As if that wasn't bad enough, along comes SP1. After some pestering, I allowed the update. And wouldn't you know, iTunes won't run. I was getting a "iTunes has stopped working" message before even the window popped up. Dangit, I wanted to swap in some stuff onto my nano NOW. I spend a couple hours scouring the interwebs for some solution and even tried the ol' uninstall and reinstall. The searches were kind of scary with all the notes on how iTunes and Vista were problematic from the get-go; I felt lucky that I got it to work at all. It took me a while to get the right incantation of the Google search to get me to this link which at least one solid and tangible solution to try. I downloaded the noted patches but turns out I didn't need them. For the benefit of the search engines: the trick that worked was Control_Panel -> Programs_and_Features -> Quicktime -> Repair. It runs now and thankfully even though I uninstalled and reinstalled iTunes, my library info remained intact. A miracle I know. Sigh, I really wish I didn't HAVE to use iTunes... but it's the only iPod compatible program I'm aware of that supports the "resume playback where you left off" (or "save played position") feature that I need for audiobooks and podcasts. That's the critical deal-breaking feature.
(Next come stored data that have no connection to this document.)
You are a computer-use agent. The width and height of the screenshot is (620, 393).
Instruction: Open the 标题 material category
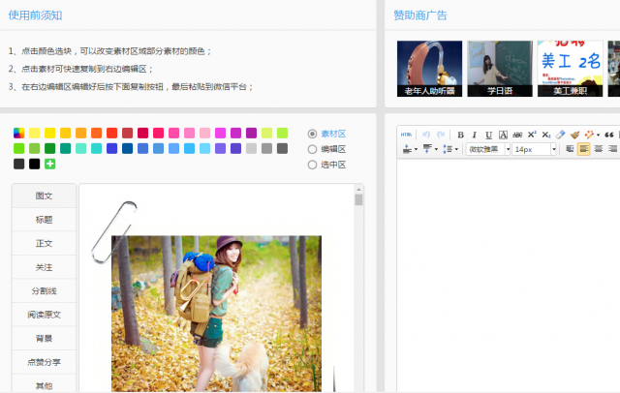[x=44, y=219]
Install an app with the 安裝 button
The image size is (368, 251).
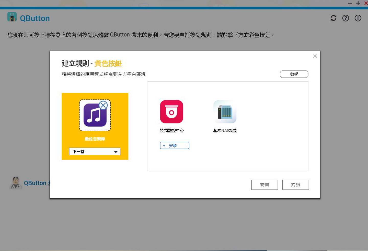coord(175,145)
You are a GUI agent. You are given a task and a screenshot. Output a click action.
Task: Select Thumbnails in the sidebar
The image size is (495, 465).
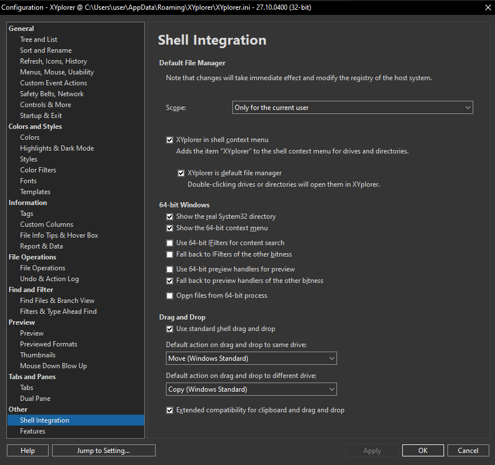point(37,354)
Backing up to the upgrade subject, I do not sport this upgrade fear on Linux. Maybe it's because nearly everything I use on Linux is below version 3 with a non-trivial chunk of it below version 1. This basically means that most of it can still be a bit unpolished and upgrades are welcome. But there's also this sense that when it comes to open-source software, it really feels like the upgrades are needed somehow. Most updates really are bug fixes and often times optimizations. When new features are added, it's as if by committee it was decided that the new feature really was a good idea. Another related reason might be the tendency that when some piece of software gets old -- like versioning past 3 to 4 but often much sooner -- that by then something else similar but cooler comes out and people move to that even when it's in alpha. Yes, upgrading and changing and tweaking seem natural in the Linux world, but it works because you don't have to pay for each update and it's often not even required. Sigh... it always feels like I'm just on the cusp of going completely Linux, but for the durned expectation that everyone uses Windows and may only make drivers and software compatible with Linux as an afterthought, maybe.